Il baretto di Acquacadda ha chiuso

Il Baretto di Aquacadda ha le serrande abbassate.

Il Baretto di Acquacadda, sì, lui, quel piccolo sollievo dopo le curve aspre e infinite della vecchia statale 293 che da Siliqua ti apre gli occhi e la mente al selvaggio Sulcis.
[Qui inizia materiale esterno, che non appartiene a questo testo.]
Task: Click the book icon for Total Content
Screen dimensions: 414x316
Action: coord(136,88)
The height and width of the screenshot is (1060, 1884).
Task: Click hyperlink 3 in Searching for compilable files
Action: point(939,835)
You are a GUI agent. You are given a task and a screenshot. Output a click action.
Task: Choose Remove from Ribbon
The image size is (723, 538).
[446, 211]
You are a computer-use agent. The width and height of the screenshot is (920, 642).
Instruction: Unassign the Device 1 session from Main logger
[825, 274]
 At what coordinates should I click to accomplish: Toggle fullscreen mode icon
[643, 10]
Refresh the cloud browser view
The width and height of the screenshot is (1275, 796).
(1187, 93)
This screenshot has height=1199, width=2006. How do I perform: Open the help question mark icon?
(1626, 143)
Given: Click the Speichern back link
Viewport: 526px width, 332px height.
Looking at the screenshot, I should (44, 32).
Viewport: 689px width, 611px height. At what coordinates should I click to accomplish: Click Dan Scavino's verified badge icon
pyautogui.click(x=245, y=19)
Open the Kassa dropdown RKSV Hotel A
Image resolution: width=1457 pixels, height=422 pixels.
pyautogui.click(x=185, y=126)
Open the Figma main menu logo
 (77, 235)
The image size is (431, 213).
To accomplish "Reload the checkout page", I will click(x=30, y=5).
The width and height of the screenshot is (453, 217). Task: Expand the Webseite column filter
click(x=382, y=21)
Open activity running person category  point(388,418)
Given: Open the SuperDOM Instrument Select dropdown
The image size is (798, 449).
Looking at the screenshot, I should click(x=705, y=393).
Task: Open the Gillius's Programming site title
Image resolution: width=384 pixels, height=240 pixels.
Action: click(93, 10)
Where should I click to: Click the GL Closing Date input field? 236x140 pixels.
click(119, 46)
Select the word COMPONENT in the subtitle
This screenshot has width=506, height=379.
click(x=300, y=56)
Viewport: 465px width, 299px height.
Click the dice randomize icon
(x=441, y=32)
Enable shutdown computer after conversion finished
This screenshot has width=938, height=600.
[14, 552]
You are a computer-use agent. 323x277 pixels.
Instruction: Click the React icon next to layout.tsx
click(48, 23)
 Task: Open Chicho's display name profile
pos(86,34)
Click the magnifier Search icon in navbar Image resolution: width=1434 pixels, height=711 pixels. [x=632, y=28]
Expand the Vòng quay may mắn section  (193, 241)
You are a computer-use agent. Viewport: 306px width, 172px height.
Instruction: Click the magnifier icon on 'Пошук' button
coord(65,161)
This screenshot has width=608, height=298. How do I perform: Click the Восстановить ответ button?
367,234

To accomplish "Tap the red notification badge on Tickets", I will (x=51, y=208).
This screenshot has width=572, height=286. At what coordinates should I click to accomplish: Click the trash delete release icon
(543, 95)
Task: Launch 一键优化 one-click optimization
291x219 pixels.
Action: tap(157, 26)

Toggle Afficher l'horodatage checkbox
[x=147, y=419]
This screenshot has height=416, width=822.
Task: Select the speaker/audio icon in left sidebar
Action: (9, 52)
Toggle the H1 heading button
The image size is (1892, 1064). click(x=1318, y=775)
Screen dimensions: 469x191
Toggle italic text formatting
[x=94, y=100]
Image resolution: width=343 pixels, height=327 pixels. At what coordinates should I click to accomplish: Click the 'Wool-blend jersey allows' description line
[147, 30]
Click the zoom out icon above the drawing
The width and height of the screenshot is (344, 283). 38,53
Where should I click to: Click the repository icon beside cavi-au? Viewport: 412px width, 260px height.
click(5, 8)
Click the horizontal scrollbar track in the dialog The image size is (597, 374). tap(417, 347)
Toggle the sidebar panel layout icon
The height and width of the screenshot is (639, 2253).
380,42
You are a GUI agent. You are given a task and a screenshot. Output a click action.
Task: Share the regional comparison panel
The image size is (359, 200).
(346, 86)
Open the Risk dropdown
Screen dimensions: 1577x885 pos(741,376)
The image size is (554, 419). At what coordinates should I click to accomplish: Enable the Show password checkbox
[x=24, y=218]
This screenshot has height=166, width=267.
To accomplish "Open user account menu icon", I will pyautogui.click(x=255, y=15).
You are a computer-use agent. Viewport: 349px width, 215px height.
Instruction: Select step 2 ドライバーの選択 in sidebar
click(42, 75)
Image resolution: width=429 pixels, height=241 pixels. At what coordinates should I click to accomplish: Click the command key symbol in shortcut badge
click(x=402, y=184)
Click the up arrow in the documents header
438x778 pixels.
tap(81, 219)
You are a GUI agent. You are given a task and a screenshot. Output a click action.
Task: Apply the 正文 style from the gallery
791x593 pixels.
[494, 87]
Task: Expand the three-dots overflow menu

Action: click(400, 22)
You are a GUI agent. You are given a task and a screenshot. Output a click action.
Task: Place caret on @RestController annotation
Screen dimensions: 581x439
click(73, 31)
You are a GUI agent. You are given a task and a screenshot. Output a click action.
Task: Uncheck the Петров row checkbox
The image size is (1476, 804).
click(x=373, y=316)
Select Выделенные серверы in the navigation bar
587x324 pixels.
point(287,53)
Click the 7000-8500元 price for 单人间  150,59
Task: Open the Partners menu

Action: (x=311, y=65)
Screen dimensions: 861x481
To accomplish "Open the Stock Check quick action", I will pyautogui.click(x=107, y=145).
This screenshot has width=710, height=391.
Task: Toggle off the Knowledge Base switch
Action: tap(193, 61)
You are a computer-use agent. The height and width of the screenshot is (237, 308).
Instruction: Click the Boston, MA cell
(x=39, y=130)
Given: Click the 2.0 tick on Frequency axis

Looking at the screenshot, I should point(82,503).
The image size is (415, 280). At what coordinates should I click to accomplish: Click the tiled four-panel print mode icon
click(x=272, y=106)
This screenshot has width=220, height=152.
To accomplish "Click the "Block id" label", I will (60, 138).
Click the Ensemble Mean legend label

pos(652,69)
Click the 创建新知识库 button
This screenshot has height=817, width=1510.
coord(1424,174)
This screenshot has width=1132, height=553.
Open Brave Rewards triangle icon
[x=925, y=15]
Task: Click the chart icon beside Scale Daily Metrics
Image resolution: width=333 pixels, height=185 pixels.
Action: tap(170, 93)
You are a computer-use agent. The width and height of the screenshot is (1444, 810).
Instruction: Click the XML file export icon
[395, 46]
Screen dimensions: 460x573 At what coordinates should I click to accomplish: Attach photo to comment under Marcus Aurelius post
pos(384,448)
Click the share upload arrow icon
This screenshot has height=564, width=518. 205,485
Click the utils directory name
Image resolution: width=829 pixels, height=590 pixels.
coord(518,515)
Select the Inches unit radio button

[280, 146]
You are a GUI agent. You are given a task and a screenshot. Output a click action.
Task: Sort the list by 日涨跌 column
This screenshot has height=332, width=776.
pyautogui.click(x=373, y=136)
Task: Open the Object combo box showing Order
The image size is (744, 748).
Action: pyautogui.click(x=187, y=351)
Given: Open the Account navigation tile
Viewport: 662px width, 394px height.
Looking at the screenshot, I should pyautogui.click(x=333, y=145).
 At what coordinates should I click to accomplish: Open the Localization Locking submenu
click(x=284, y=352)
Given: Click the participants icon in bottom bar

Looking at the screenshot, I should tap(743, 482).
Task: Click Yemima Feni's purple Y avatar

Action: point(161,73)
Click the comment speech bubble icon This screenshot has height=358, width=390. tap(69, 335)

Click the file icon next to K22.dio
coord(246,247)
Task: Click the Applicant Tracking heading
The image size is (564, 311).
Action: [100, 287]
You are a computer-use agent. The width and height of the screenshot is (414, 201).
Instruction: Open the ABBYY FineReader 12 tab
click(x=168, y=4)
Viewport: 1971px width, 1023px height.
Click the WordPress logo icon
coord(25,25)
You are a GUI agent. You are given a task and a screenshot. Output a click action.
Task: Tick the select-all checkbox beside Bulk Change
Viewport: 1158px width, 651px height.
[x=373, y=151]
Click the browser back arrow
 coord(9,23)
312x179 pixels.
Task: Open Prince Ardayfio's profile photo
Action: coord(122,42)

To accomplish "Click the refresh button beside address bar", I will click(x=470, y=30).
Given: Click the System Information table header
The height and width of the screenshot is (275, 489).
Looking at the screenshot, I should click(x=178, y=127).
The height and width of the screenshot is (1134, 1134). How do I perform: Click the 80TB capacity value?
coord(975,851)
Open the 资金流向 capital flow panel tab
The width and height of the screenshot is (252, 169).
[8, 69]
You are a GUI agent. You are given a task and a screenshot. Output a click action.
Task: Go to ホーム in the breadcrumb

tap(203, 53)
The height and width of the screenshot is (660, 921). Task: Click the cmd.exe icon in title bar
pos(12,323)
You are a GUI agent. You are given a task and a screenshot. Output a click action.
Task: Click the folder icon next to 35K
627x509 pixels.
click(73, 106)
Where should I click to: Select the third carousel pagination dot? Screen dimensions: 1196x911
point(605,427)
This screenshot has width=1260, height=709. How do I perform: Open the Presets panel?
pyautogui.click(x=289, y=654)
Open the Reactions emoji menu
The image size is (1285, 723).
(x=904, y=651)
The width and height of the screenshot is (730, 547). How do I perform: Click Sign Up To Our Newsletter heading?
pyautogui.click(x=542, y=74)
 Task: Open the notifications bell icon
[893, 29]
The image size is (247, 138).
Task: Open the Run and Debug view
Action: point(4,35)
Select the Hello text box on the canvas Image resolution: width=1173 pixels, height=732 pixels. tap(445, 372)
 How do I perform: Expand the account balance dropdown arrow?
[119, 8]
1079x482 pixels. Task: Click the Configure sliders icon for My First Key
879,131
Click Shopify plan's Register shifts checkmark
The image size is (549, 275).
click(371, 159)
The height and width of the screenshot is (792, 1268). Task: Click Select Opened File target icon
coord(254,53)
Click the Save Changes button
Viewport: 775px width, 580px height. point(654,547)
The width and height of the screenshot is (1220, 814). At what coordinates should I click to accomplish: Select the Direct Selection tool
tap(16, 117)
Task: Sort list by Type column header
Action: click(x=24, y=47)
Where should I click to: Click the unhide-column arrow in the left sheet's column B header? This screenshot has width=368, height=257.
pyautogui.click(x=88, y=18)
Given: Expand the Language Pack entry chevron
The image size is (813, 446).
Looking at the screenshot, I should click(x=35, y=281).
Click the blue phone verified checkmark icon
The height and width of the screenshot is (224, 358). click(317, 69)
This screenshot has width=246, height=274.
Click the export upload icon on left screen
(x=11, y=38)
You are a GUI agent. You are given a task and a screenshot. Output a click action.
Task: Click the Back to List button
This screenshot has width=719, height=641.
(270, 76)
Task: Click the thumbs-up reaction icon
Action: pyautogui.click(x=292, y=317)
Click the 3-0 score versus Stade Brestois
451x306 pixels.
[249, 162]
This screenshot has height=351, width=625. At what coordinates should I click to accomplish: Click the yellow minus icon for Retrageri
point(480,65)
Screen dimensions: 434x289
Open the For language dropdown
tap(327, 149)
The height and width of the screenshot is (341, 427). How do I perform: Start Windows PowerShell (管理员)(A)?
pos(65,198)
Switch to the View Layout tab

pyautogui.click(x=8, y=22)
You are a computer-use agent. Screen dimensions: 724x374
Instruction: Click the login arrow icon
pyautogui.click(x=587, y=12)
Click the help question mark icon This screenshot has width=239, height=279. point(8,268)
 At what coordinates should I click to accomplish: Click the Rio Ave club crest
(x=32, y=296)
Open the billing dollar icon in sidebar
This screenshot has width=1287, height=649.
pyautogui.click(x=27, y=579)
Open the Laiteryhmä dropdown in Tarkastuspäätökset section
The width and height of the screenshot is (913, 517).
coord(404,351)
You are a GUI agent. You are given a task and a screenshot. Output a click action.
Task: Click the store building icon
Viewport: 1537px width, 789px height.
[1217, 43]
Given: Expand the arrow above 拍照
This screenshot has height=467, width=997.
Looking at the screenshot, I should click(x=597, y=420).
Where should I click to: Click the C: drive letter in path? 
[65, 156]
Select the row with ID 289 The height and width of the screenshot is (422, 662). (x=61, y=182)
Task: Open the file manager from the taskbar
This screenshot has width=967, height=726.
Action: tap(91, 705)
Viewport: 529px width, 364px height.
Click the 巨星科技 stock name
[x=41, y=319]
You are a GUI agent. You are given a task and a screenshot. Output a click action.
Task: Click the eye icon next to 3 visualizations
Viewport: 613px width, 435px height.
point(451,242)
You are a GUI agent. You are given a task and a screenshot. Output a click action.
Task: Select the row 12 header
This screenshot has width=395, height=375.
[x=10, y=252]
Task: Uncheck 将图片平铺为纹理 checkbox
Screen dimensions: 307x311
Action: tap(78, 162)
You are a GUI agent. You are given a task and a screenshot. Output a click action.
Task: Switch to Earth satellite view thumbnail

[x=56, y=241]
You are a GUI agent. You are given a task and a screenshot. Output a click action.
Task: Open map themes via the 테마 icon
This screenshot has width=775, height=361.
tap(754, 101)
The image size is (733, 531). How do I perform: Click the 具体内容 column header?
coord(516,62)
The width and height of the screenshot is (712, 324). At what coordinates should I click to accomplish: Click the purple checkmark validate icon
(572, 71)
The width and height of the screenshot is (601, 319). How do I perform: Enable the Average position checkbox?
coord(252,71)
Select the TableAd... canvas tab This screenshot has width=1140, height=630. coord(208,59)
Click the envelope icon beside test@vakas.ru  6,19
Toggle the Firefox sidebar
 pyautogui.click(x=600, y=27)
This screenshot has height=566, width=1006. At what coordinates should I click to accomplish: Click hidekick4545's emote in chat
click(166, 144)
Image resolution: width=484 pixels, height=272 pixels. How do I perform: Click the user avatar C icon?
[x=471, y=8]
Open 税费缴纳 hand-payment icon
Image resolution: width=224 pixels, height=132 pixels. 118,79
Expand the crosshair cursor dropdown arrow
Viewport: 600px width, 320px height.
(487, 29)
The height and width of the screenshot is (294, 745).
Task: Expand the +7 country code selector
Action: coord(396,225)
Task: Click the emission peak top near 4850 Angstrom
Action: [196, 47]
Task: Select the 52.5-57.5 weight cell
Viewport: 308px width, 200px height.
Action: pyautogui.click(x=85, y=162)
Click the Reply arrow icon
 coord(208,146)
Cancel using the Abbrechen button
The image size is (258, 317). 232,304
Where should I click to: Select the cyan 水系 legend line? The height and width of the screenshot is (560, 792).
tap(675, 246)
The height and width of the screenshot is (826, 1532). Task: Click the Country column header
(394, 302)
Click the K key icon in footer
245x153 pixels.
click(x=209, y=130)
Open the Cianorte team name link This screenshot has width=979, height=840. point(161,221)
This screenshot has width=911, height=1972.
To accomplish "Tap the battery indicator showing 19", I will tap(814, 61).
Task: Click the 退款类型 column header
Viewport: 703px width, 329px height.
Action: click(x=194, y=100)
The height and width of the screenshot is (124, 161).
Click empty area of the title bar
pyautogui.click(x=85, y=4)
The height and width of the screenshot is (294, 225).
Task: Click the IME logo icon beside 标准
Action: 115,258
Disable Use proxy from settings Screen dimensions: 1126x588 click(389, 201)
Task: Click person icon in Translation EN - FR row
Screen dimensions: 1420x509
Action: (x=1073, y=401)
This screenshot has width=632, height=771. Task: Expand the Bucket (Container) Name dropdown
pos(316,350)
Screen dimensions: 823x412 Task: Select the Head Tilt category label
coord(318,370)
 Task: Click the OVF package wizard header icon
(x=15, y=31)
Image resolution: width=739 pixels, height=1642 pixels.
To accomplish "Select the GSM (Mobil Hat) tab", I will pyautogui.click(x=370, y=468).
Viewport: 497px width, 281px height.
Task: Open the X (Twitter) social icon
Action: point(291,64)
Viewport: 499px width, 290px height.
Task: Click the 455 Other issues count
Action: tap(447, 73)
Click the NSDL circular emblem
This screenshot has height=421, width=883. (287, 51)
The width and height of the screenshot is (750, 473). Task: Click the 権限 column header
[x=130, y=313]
Te lo trovavi lì, all’improvviso, appena finita la discesa, come una confine tra la natura e la civiltà.
Niente insegne luminose né tavolini all’aperto, solo una porta stretta incorniciata da pietra grigia, un’insegna consumata del tabacchi, e quel cartello dei gelati appeso stanco, scolorito dal sole come le fotografie lasciate troppo a lungo.
La facciata nuda, ruvida come la voce di chi ci entrava ogni giorno e si fidava di m una vecchia insegna giallognola del Bar sponsorizzata dalla Tazza d’Oro.
Sul muro, qualche manifesto di vecchie formazioni del Cagliari anni 80, i resti di un tifo acceso in curva. Dentro — perché ognuno di noi, almeno una volta, c’è entrato — il frigo delle Ichnusa, quantità infinite, il bancone di acciaio e quelle bottiglie di liquori allineate con orgoglio, etichette ingiallite accanto a quelle nuove, le grappe accanto all’Amaro Lucano, il mirto accanto al Vecchio Romagna. In mezzo, i gratta e vinci appesi come bandierine, a ricordare che anche nei paesi si può sognare una vita diversa con due euro, e sopra le coppe di vecchi tornei di paese.

Il Baratto di Acquacadda era un confine tra il prima e il dopo, tra il viaggio e la sosta, tra il fuori e il dentro.
Ci si fermavano i muratori, i contadini, i pendolari, gli agenti di commercio e anche chi, come me, andava nei paesi per perdersi e ritrovarsi. Era un posto dove bastava uno sguardo per ordinare, dove le chiacchiere erano brevi ma vere, dove il tempo sembrava più largo.

Mi è venuto in mente un passaggio di Franco Arminio, quando scrive che i paesi sono luoghi dove le cose accadono piano, e per questo ci accorgiamo più tardi che sono finite.

Ecco, forse è finito anche il Baretto di Aquacadda. Forse tornerà, forse no.
Quando un bar chiude in un paese così, è come se si spegnesse una voce, una luce, un piccolo motore del mondo. Ma oggi, davanti a quella porta chiusa, ho sentito che anche un altro pezzetto di infanzia, di gioventù, di paese, ha fatto silenzio.